If you’re using a static site generator like Hugo, you could build a Markdown format file, stick it in your content/ folder, and the regular site build will take care of the rest.

In the case of my simplistic guestbook, I have an extra step to consolidate the individual comment files into a page. Each time it runs, it overwrites the existing index.html with the header.html portion (>), then finds and appends (>>) all the comment files’ contents in descending order, and lastly appends the footer.html portion to end the page.

- name: Assemble page
  run: |
    cat header.html > index.html
    find comments/ -name "*.html" | sort -r | xargs -I % cat % >> index.html
    cat footer.html >> index.html

Committing changes to the repository

Since the checkout action is not quite the same as cloning the repository, at time of writing, there are some issues still to work around. A couple extra steps are necessary to pull, checkout, and successfully push changes back to the master branch, but this is pretty trivially done in the shell.

Below is the step that adds, commits, and pushes changes made by the workflow back to the repository’s master branch.

- name: Push changes to repo
  run: |
    REMOTE=https://${{ secrets.GITHUB_TOKEN }}@github.com/${{ github.repository }}
    git config user.email "${{ github.actor }}@users.noreply.github.com"
    git config user.name "${{ github.actor }}"

    git pull ${REMOTE}
    git checkout master
    git add .
    git status
    git commit -am "Add new comment"
    git push ${REMOTE} master

The remote, in fact, our repository, is specified using the github.repository context variable. For our workflow to be allowed to push to master, we use the secrets.GITHUB_TOKEN variable.

Since the workflow environment is shiny and newborn, we need to configure Git. In the above example, I’ve used the github.actor context variable to input the username of the account initiating the workflow. The email is similarly configured using the default noreply GitHub email address.

Displaying event data

Nov 6, 2019 correction: GitHub Actions requires a Personal Access Token to trigger a Pages site build.

If you're using GitHub Pages with the default secrets.GITHUB_TOKEN variable and without a site generator, pushing changes to the repository in the workflow will only update the repository files. The GitHub Pages build will fail with an error, "Your site is having problems building: Page build failed."

To enable Actions to trigger a Pages site build, you'll need to create a Personal Access Token. This token can be stored as a secret in the repository settings and passed into the workflow in place of the default secrets.GITHUB_TOKEN variable.

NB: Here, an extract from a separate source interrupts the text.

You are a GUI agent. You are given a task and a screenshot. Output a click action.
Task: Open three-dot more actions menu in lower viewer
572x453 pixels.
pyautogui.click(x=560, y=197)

I wrote more about Actions environment and variables in this post.

With the use of a Personal Access Token, a push initiated by the Actions workflow will also update the Pages site. You can see it for yourself by leaving a comment in my guestbook! The comment creation event triggers the workflow, which then takes around 30 seconds to a minute to run and update the guestbook page.

Where a site build is necessary for changes to be published, such as when using Hugo, an Action can do this too. However, in order to avoid creating unintended loops, one Action workflow will not trigger another. Instead, it's extremely convenient to handle the process of building the site with a Makefile, which any workflow can then run. Simply add running the Makefile as the final step in your workflow job, with the repository token where necessary:

- name: Run Makefile
  env:
    TOKEN: ${{ secrets.GITHUB_TOKEN }}
  run: make all

This ensures that the final step of your workflow builds and deploys the updated site.

No more event data horizon

GitHub Actions provides a neat way to capture and utilize event data so that it’s not only available within GitHub. The possibilities are only as limited as your imagination! Here are a few ideas for things this lets us create:

A public-facing issues board, where customers without GitHub accounts can view and give feedback on project issues.
An automatically-updating RSS feed of new issues, comments, or PRs for any repository.
A comments system for static sites, utilizing GitHub issue comments as an input method.
An awesome 90s guestbook page.

Did I mention I made a 90s guestbook page? My inner-Geocities-nerd is a little excited.